Historical Perspective
- Cervical intraepithelial neoplasia was first discovered by Dr. Georgios Nikolaou Papanikolaou, a Greek pathologist, in 1927.[1]
- In 1928, the first screening was developed by Aurel Babeș, a Romanian pathologist to diagnose cervical intraepithelial neoplasia.[1]
- In 1980, human papillomavirus (HPV) was first identified in the pathogenesis of cervical intraepithelial neoplasia.[2]
- In 1988, the Bethesda system classification method was introduced to categorize histopathological findings of cervical intraepithelial neoplasia according to degrees of severity.
Classification
- Cervical intraepithelial neoplasia has 4 cytological classifications: Bethesda system, Papanicolaou classification, CIN nomenclature, and dysplasia nomenclature.
- The most common classification systems for cervical intraepithelial neoplasia is the Bethesda and CIN nomenclature.
- Cervical intraepithelial neoplasia may be classified according to Bethesda system by cytology description into 3 subtypes:
- Atypical squamous cells
- Undetermined significance (ASC-US)
- Low grade squamous intraepithelial lesion (LGSIL or LSIL)
- High grade squamous intraepithelial lesion (HGSIL or HSIL)
- Cervical intraepithelial neoplasia may be classified according to CIN nomenclature by histological severity into 3 subtypes:
- Cervical intraepithelial neoplasia I (CIN I)
- Cervical intraepithelial neoplasia II (CIN II)
- Cervical intraepithelial neoplasia III (CIN III)

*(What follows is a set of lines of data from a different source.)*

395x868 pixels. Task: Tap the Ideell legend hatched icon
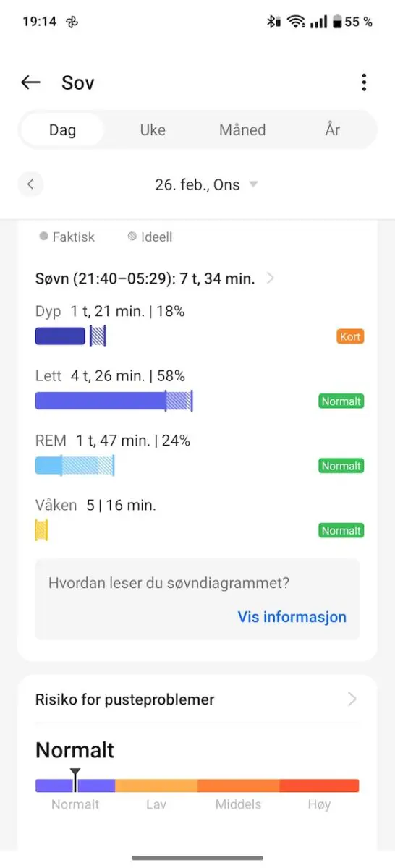[x=132, y=237]
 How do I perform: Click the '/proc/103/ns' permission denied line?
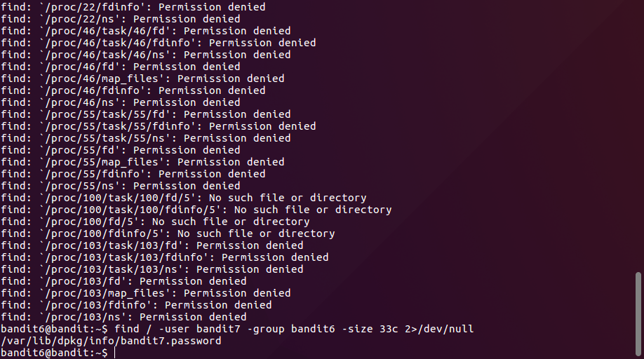click(x=123, y=317)
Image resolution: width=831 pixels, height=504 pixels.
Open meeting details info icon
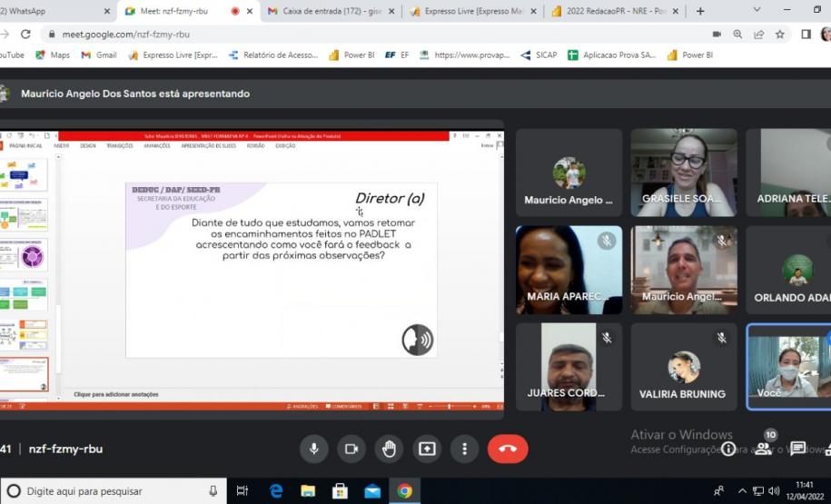coord(728,449)
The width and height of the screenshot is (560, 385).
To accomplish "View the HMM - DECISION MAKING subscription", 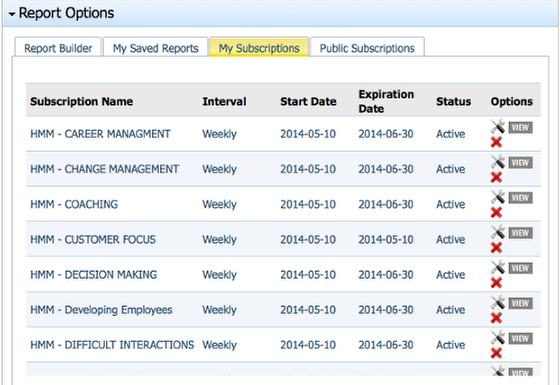I will (x=520, y=268).
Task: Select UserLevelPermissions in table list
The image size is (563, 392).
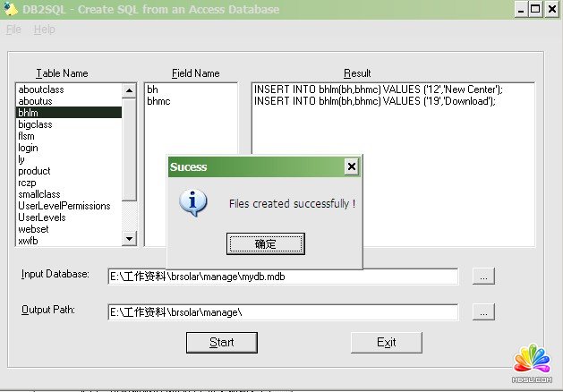Action: point(64,206)
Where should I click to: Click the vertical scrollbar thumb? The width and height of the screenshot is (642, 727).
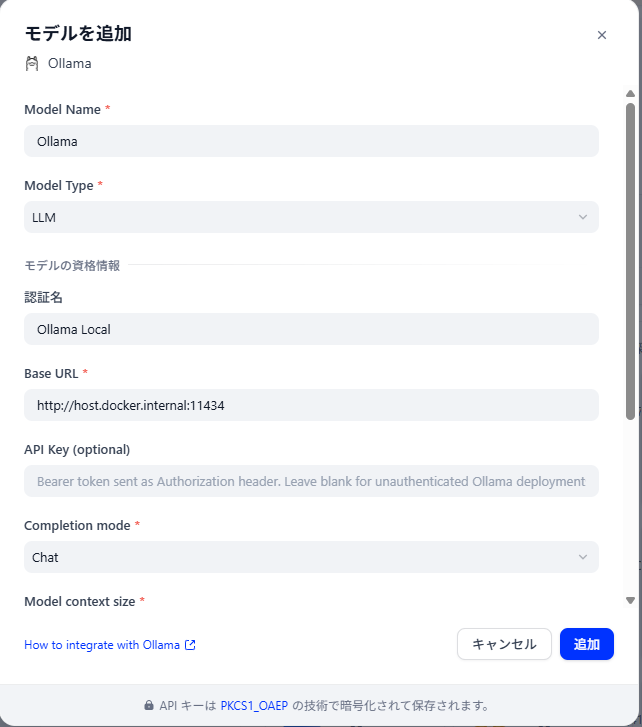630,261
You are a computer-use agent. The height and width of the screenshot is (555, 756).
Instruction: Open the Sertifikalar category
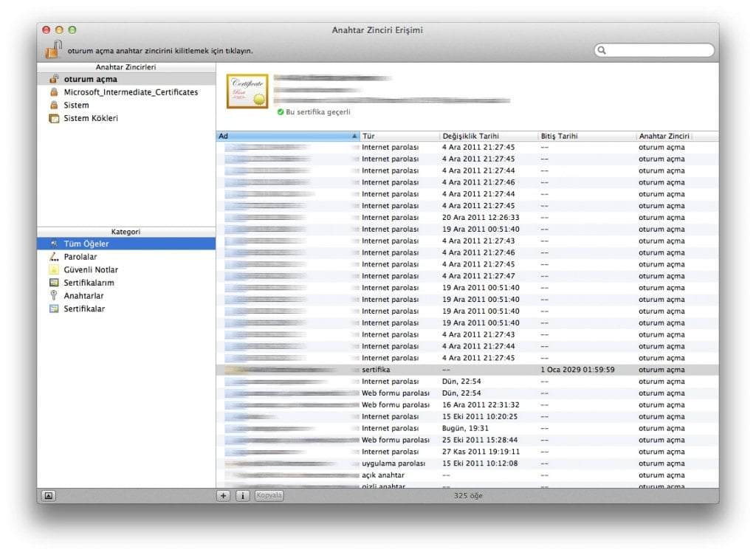[x=84, y=309]
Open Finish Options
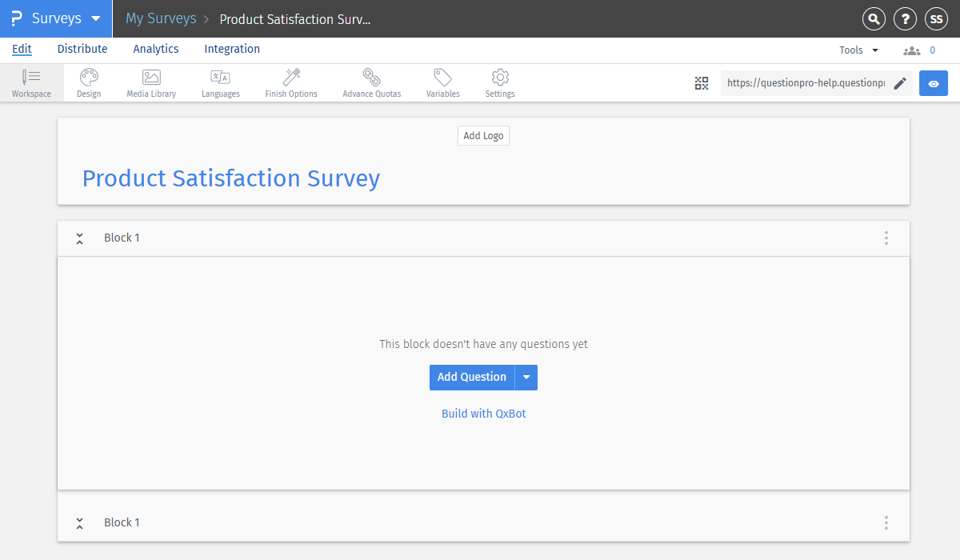The height and width of the screenshot is (560, 960). pos(290,82)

- Cervical intraepithelial neoplasia may be classified according to Papanicolau by cytology description into 5 subtypes:
- Class I: absence of atypical or abnormal cells
- Class II: atypical cytology, but no evidence of malignancy
- Class III: cytology suggestive of, but not conclusive for, malignancy
- Class IV: cytology strongly suggestive of malignancy
- Class V: cytology conclusive for malignancy
- Cervical intraepithelial neoplasia may be classified according to dysplasia nomenclature by cytology description into 5 subtypes:
- Other variants of cervical intraepithelial neoplasia include carcinoma in situ, typical glandular cells not otherwise specified, and invasive carcinoma.
Pathophysiology
- The pathogenesis of cervical intraepithelial neoplasia is characterized by the premalignant transformation and abnormal growth of squamous cells on the surface of the cervix.[3]

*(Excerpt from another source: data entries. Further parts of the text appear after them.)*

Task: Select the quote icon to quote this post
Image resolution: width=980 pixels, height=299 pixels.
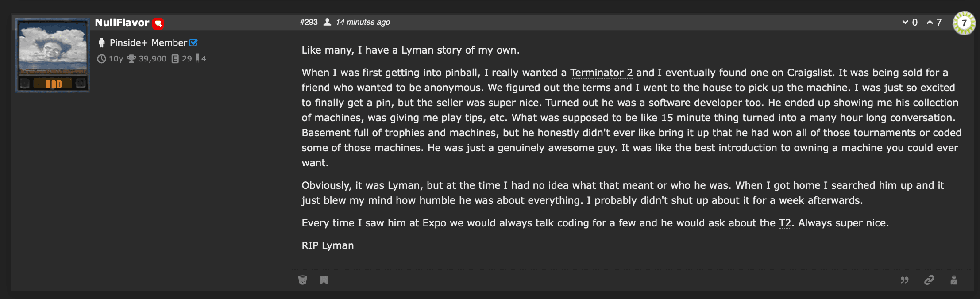Action: [x=905, y=280]
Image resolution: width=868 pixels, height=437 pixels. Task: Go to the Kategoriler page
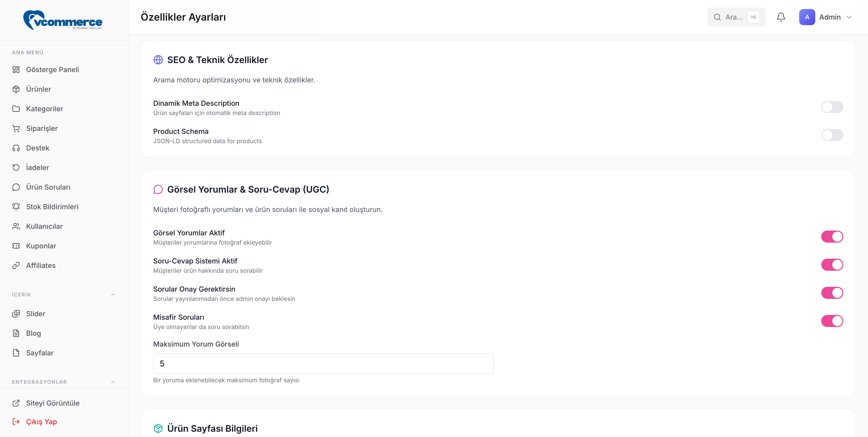pos(44,109)
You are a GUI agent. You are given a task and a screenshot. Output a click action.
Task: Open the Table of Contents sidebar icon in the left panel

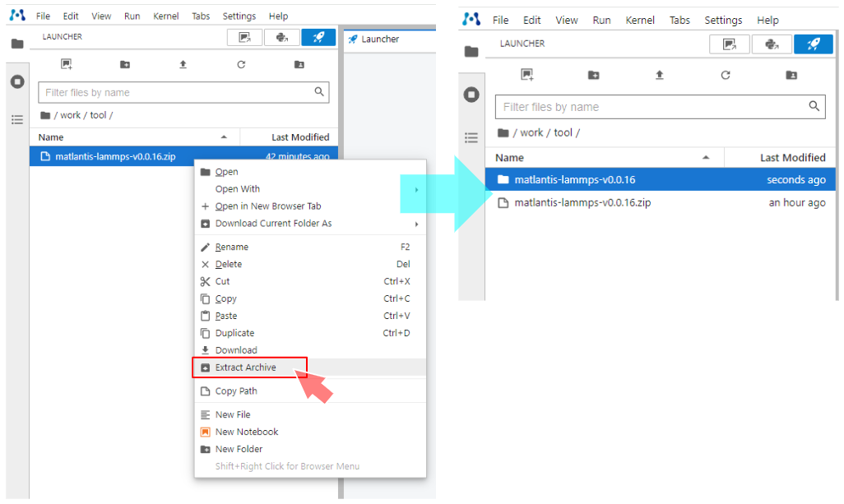point(16,119)
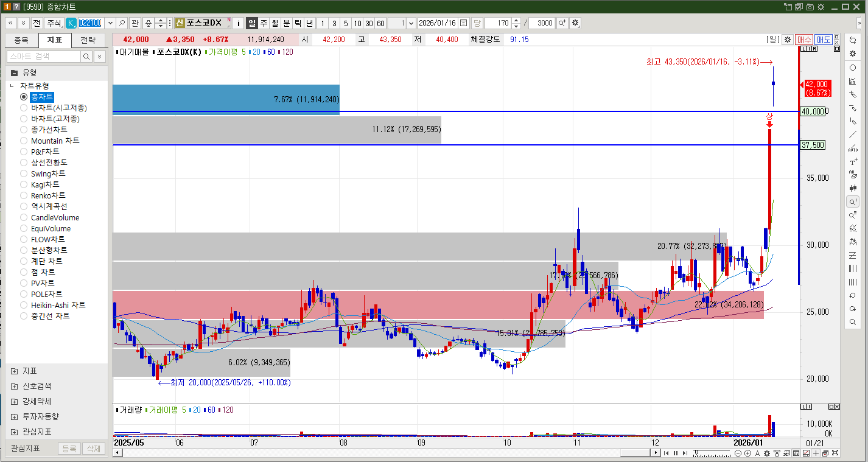Switch to the 종목 tab

[21, 39]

- Cervical intraepithelial neoplasia arises from cells localized in the ectoendocervical squamocolumnar junction (also known as the "transformation zone") of the cervix persistently infected with the human papillomavirus (HPV).
- The presence of human papillomavirus (HPV) subtypes 16 and 18 plays an essential role in the pathogenesis of cervical cancer and the pathogenesis of cervical intraepithelial neoplasia.[4][5]

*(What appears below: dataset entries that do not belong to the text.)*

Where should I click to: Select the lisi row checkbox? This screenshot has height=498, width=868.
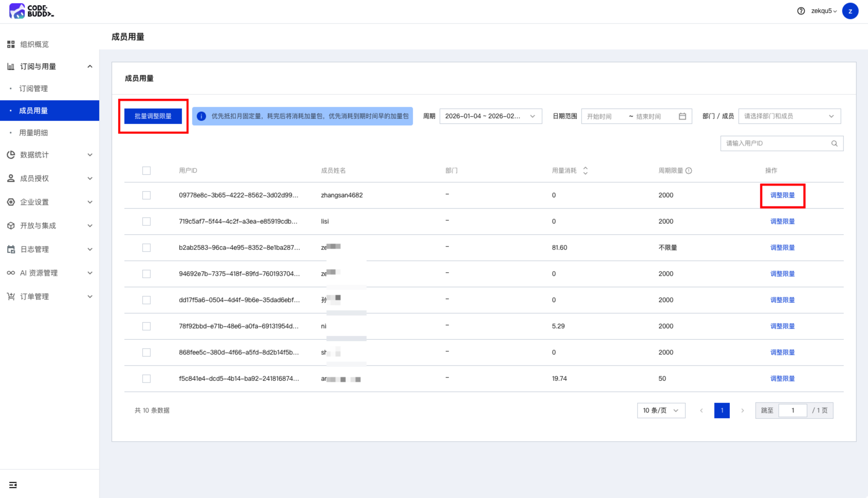(146, 222)
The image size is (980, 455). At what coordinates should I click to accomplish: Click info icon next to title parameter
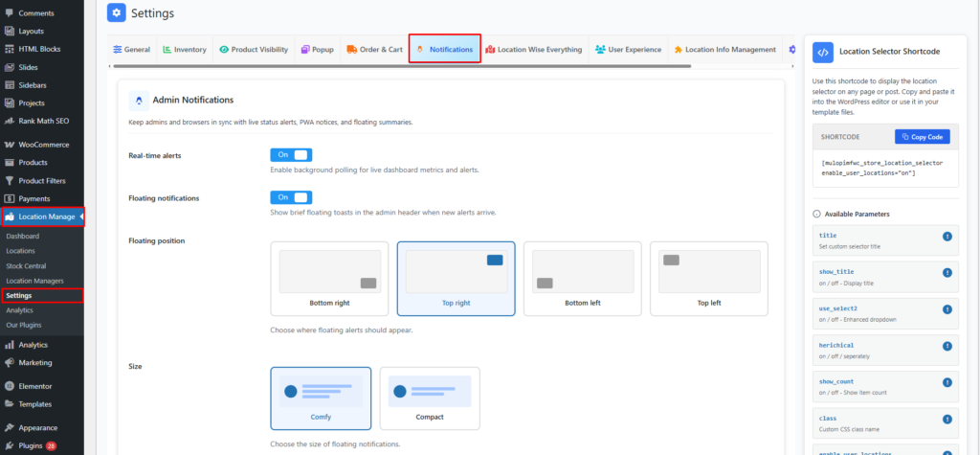click(947, 237)
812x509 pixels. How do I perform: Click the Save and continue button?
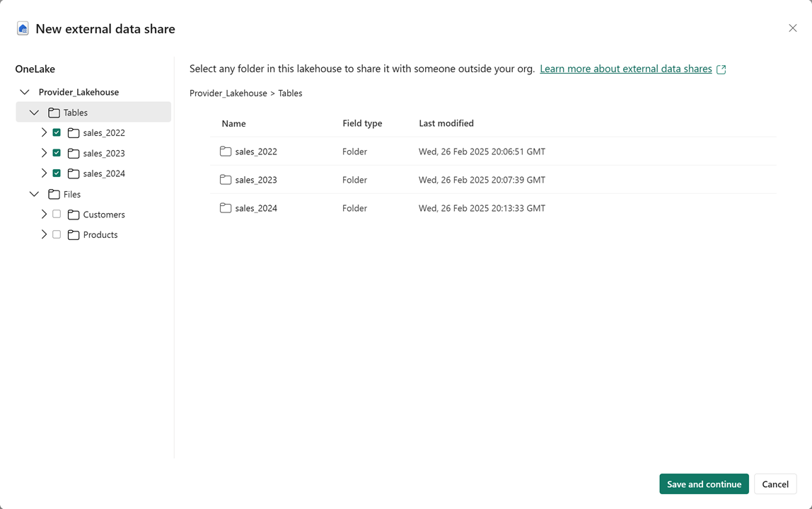(x=704, y=484)
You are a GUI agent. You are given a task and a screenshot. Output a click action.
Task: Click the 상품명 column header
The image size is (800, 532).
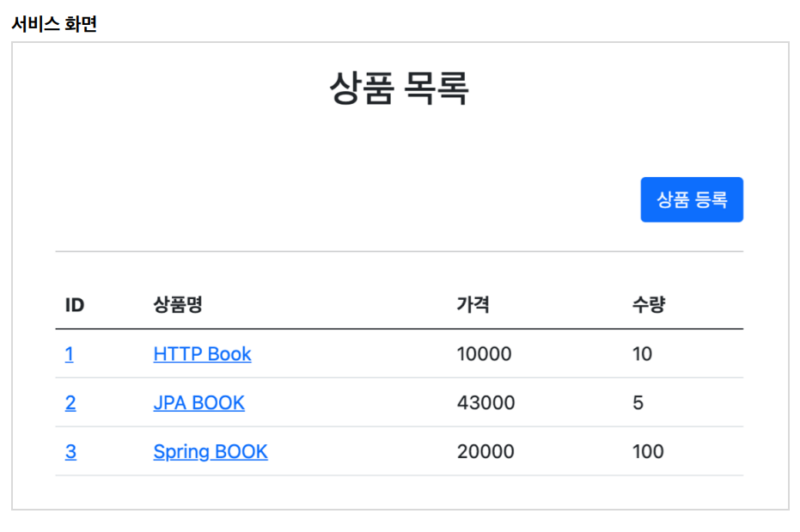pyautogui.click(x=178, y=304)
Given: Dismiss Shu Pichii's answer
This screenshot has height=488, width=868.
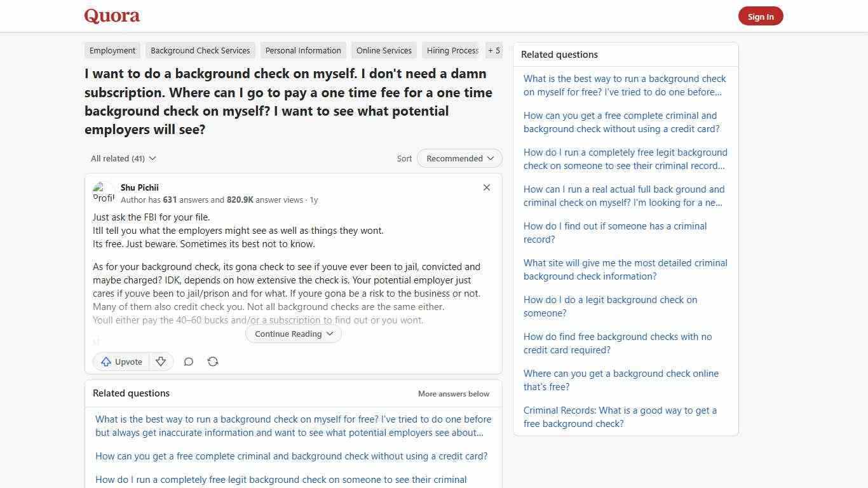Looking at the screenshot, I should pos(487,187).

- The first precursor lesion of cervical intraepithelial neoplasia is the koilocyte, which is a squamous epithelial cell that has undergone a number of structural changes (these usually occur as a result of infection by human papillomavirus).[6]
- On gross pathology, there are no characteristic findings of cervical intraepithelial neoplasia.
- On microscopic histopathological analysis, findings of cervical intraepithelial neoplasia depends on the lesion grade.
- The table below summarizes the histopathological findings of cervical intraepithelial neoplasia according to the lesion grade.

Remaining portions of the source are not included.